— Begin Records provided —
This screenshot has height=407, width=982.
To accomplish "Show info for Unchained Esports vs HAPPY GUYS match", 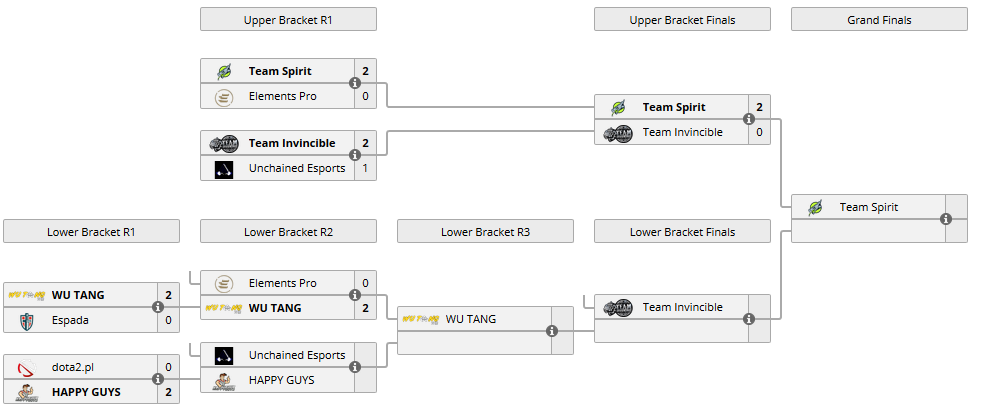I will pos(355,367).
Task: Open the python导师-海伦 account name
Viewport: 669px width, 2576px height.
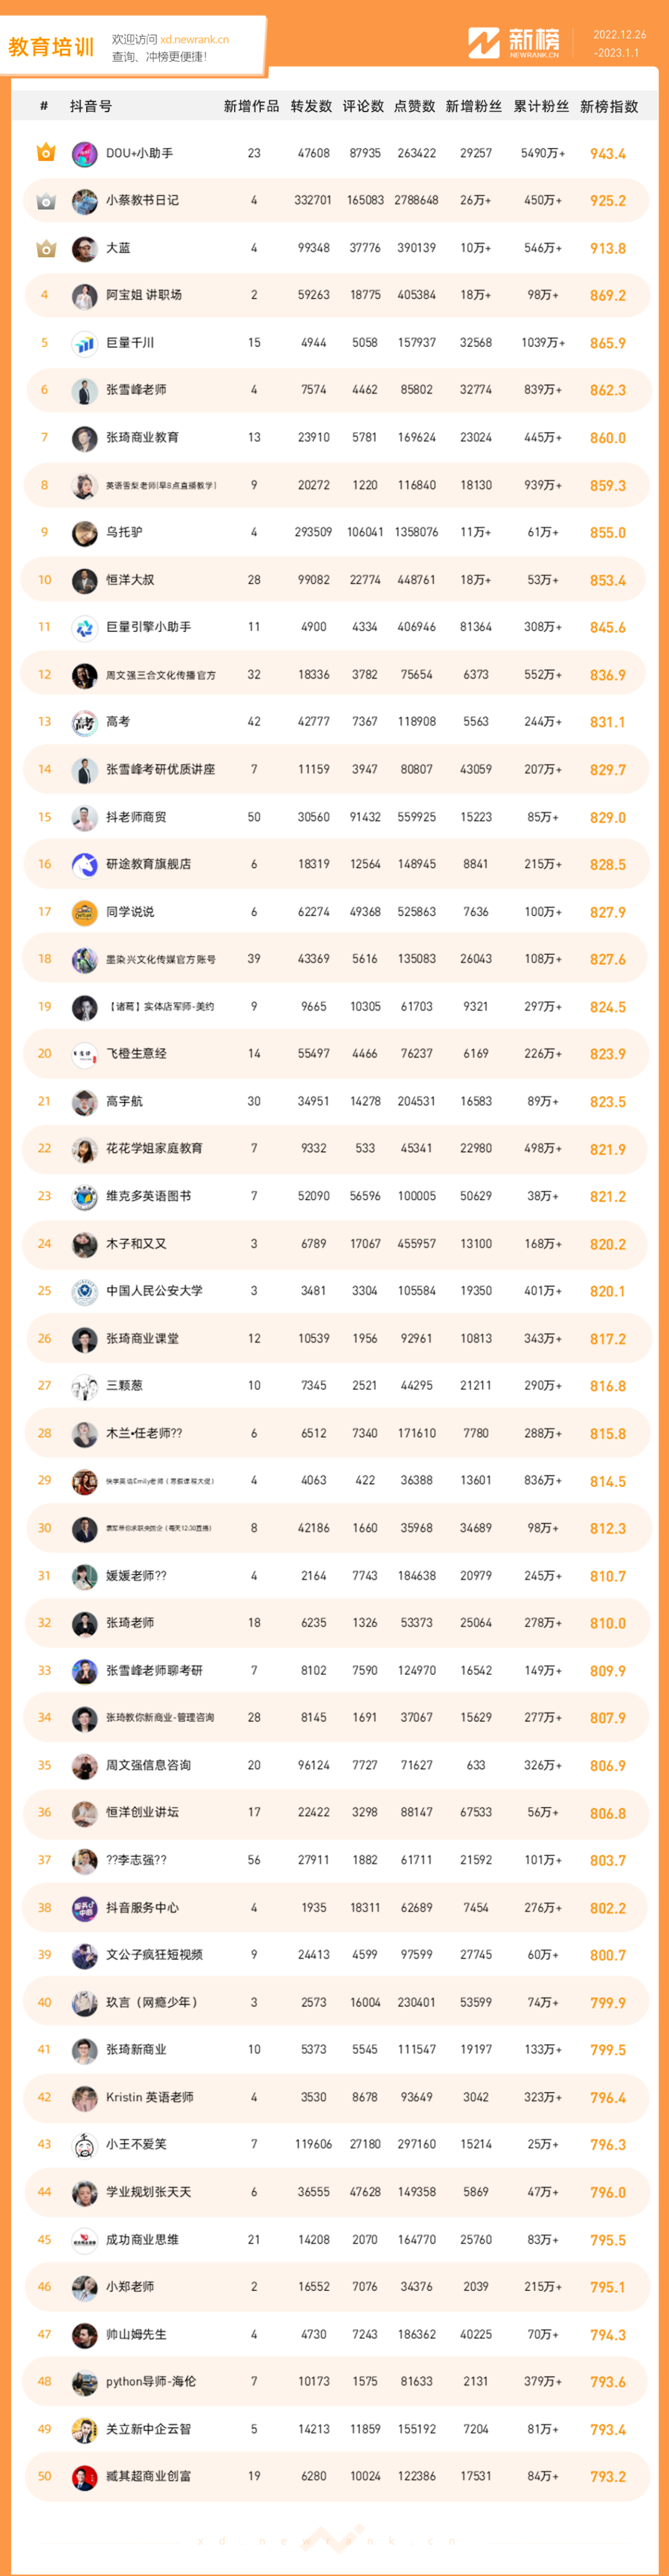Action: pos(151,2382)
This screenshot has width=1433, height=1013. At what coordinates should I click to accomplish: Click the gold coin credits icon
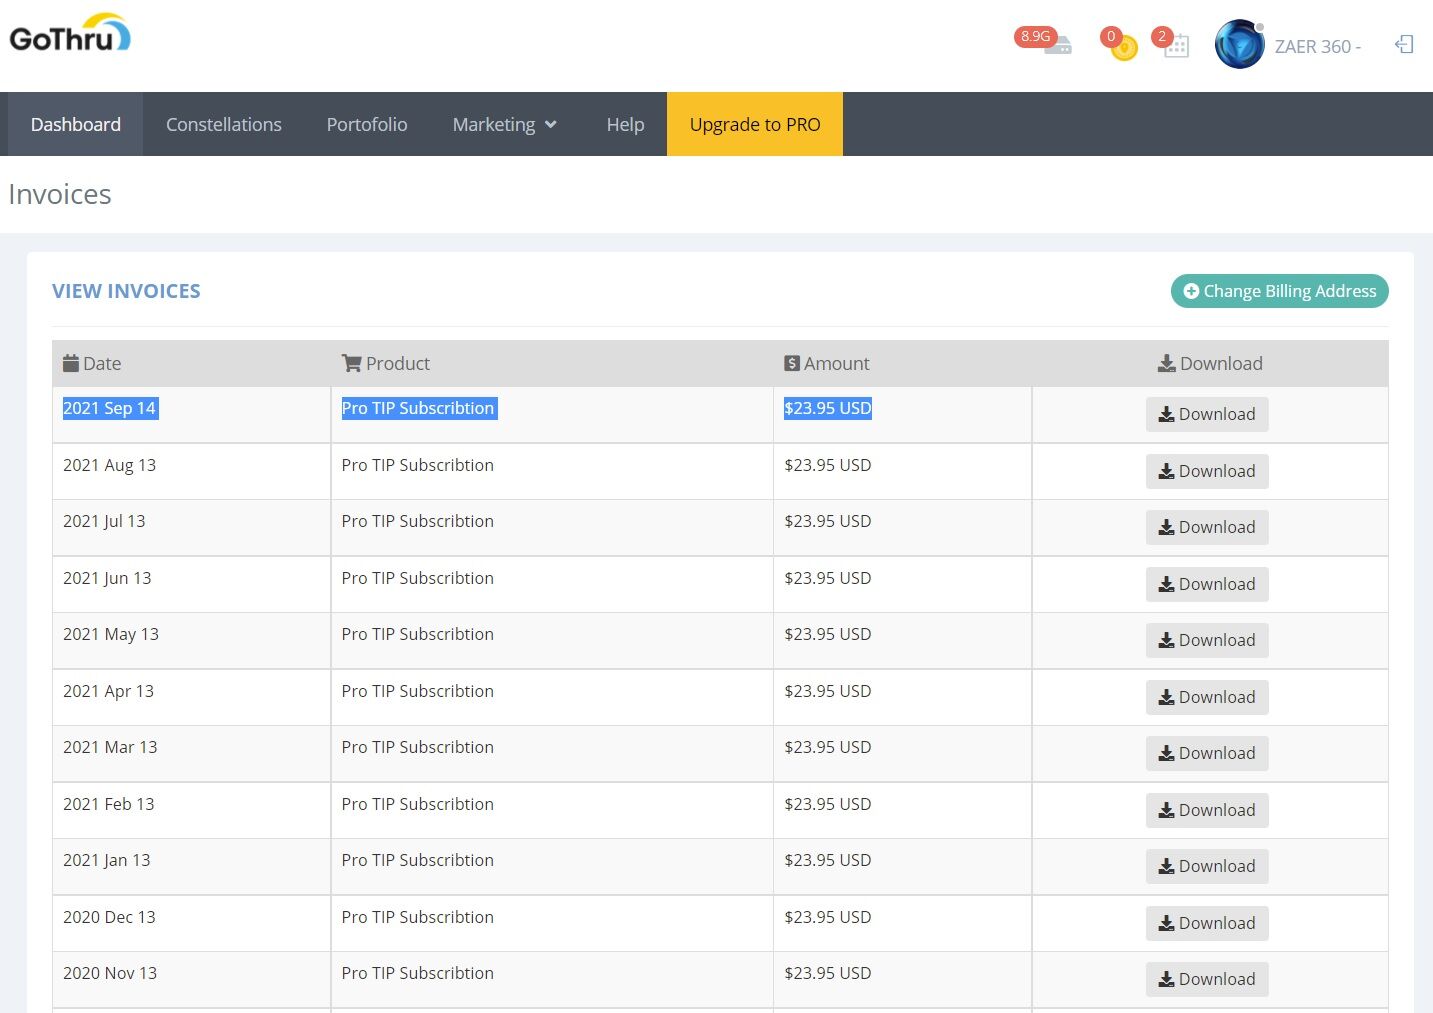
— End Records provided —
* What you should do
Recast everything from the line containing "Task: Open the python导师-海伦 account name" down to the end of the material as a numbered list, leaving out blank lines and pictures.

* Exercise response
1. Task: Open the python导师-海伦 account name
2. Viewport: 669px width, 2576px height.
3. Action: pos(151,2382)
4. This screenshot has width=1433, height=1013. At what coordinates should I click to accomplish: Click the gold coin credits icon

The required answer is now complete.